With Pennsyltucky favoring Republicans this year, while Philadelphia stays reliably Democratic, the suburbs are the crucial swing territory. Demographically and culturally, the socially liberal and fiscally moderate Philadelphia suburbs belong to the Northeast. Similar areas in nearby New Jersey, New York, Connecticut, and Maryland began shifting decades ago from Republican to Democratic. The Philadelphia suburbs have undergone the same transition, but more slowly.
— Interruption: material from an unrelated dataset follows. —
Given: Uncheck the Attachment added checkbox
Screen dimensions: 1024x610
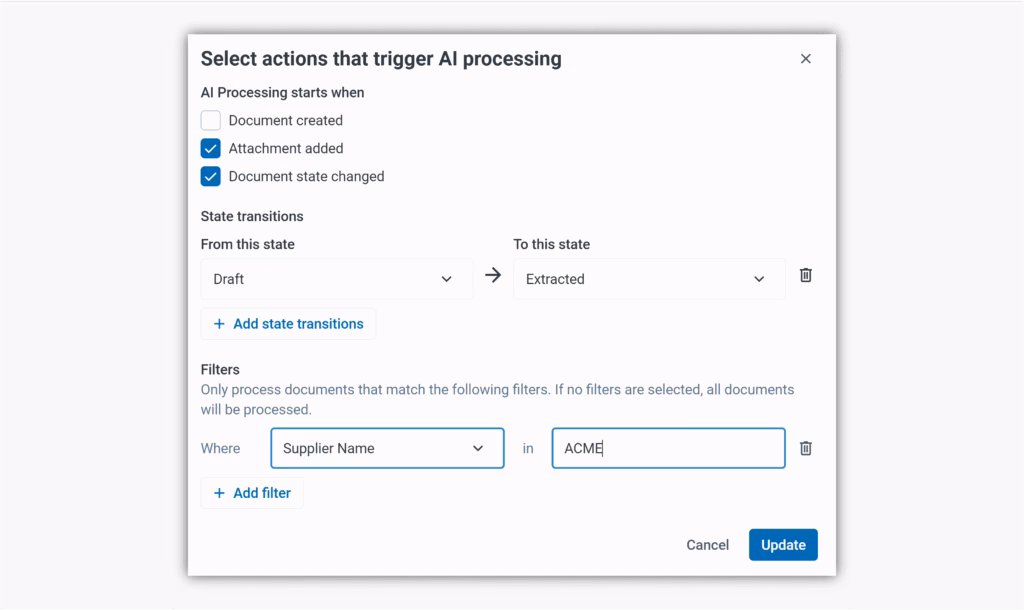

Specter, whose base was in that corner of the state, was one of the Senate’s last moderate Republicans. (Sestak defeated Specter, who switched parties last year, in the Democratic primary.)
But with high concern about the deficit rising on the Democrats’ watch, suburban voters are also leaning more Republican than usual. “Forty to 45 percent of voters think deficits and debt are a problem,” says Madonna. “Independent voters in the suburbs of Philadelphia and the Lehigh Valley are the ones who are more concerned about the deficit.”
And thus Democrats are caught in an ironic bind: they spent a bunch of money to stave off economic collapse—too much for the tastes of upscale suburban voters but not enough to win over rural working-class voters. This phenomenon could continue to hobble Democrats and President Obama in this crucial swing state as they prepare for the 2012 presidential election. If they hold back on more stimulus spending, they may continue to be seen as ineffective economic stewards by Pennsylvania's rural voters, but more spending could alienate the suburban swing vote. As Madonna says, their position boils down to “damned if you do, damned if you don’t.”
In 1993, a Washington Post staffer infamously wrote of the religious right that they were "largely poor, uneducated and easy to command." Seventeen years later, Newsweek seems to think that rural voters are largely poor, politically illiterate, and easy to bribe with federal stimulus money, if only the Democrats weren't so stingy with taxpayer money.